很一眼的题
考虑枚举最后所有边的颜色,然后每个点是否变化可以用一个bool变量表示,就是个很典的2-SAT问题,根据当前边和目标的颜色相同与否连边即可
但这题的难点在于要找一个操作次数最少的方案,乍一看很难搞
但如果你对图论和2-SAT那一套理解比较深的话就很容易发现,这道题中所有边都是双向的
这就意味着当选择了某个点后,它所在的联通块的所有点都要被选,那么直接统计下每个联通块内要操作的次数,每次选较少的那边即可
算是个比较有意思的trick,可以mark一下
#include<cstdio>
#include<iostream>
#include<utility>
#include<vector>
#include<cstring>
#include<cmath>
#include<cstdlib>
#include<algorithm>
#include<queue>
#include<set>
#include<map>
#include<set>
#include<array>
#include<random>
#include<bitset>
#include<ctime>
#include<limits.h>
#include<assert.h>
#include<unordered_set>
#include<unordered_map>
#define RI register int
#define CI const int&
#define mp make_pair
#define fi first
#define se second
#define Tp template <typename T>
using namespace std;
typedef long long LL;
typedef long double LDB;
typedef unsigned long long u64;
typedef __int128 i128;
typedef pair <int,int> pi;
typedef vector <int> VI;
typedef array <int,3> tri;
const int N=200005;
int n,m,x[N],y[N],c[N],dfn[N],low[N],stk[N],col[N],vis[N],ext[N],top,idx,scc;
vector <int> v[N],id[N]; char ch[10];
inline void Tarjan(CI now)
{
dfn[now]=low[now]=++idx; stk[++top]=now; vis[now]=1;
for (int to:v[now]) if (!dfn[to]) Tarjan(to),low[now]=min(low[now],low[to]);
else if (vis[to]) low[now]=min(low[now],dfn[to]);
if (low[now]==dfn[now])
{
col[now]=++scc; vis[now]=0;
if (now<=n) id[scc].push_back(now);
while (stk[top]!=now)
{
col[stk[top]]=scc;
if (stk[top]<=n) id[scc].push_back(stk[top]); vis[stk[top--]]=0;
}
--top;
}
}
inline void addedge(CI x,CI y)
{
v[x].push_back(y); v[y].push_back(x);
}
inline vector <int> solve(CI tar)
{
RI i; for (i=1;i<=2*n;++i) v[i].clear(),id[i].clear(),dfn[i]=ext[i]=0;
vector <int> ans; for (i=1;i<=m;++i)
if (c[i]==tar) addedge(x[i],y[i]),addedge(x[i]+n,y[i]+n);
else addedge(x[i],y[i]+n),addedge(x[i]+n,y[i]);
for (idx=scc=0,i=1;i<=2*n;++i) if (!dfn[i]) Tarjan(i);
for (i=1;i<=n;++i) if (col[i]==col[i+n]) return ans.resize(n),ans;
for (i=1;i<=n;++i)
{
if (ext[col[i]]) continue; ext[col[i]]=ext[col[i+n]]=1;
if (id[col[i]].size()<id[col[i+n]].size())

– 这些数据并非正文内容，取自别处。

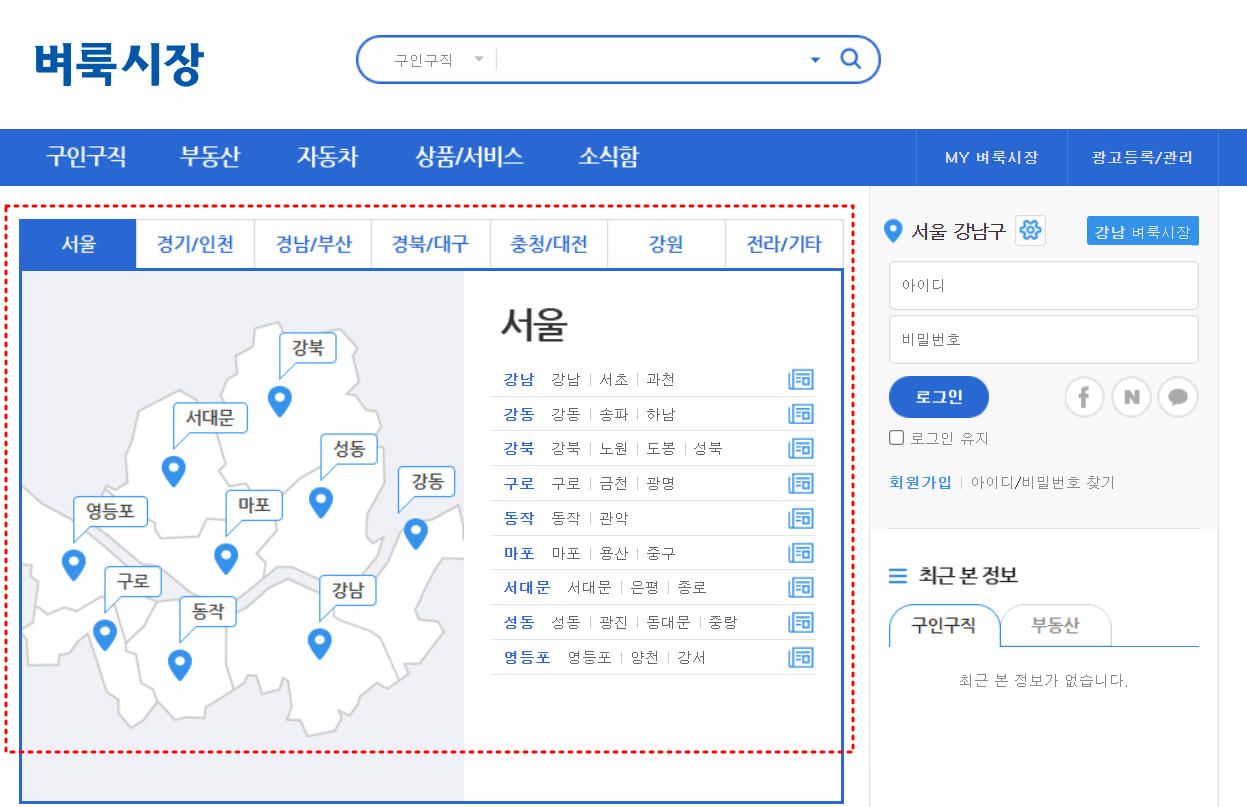Click the 아이디 input field

[x=1043, y=285]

for (auto it:id[col[i]]) ans.push_back(it); else
for (auto it:id[col[i+n]]) ans.push_back(it);
}
return ans;
}
inline void print(vector <int>& ans)
{
if (ans.size()==n) return (void)(puts("-1"));
printf("%d\n",ans.size());
for (auto it:ans) printf("%d ",it);
}
int main()
{
//freopen("CODE.in","r",stdin); freopen("CODE.out","w",stdout);
RI i; for (scanf("%d%d",&n,&m),i=1;i<=m;++i)
scanf("%d%d%s",&x[i],&y[i],ch),c[i]=ch[0]=='B';
auto A1=solve(1),A2=solve(0);
if (A1.size()<A2.size()) print(A1); else print(A2);
return 0;
}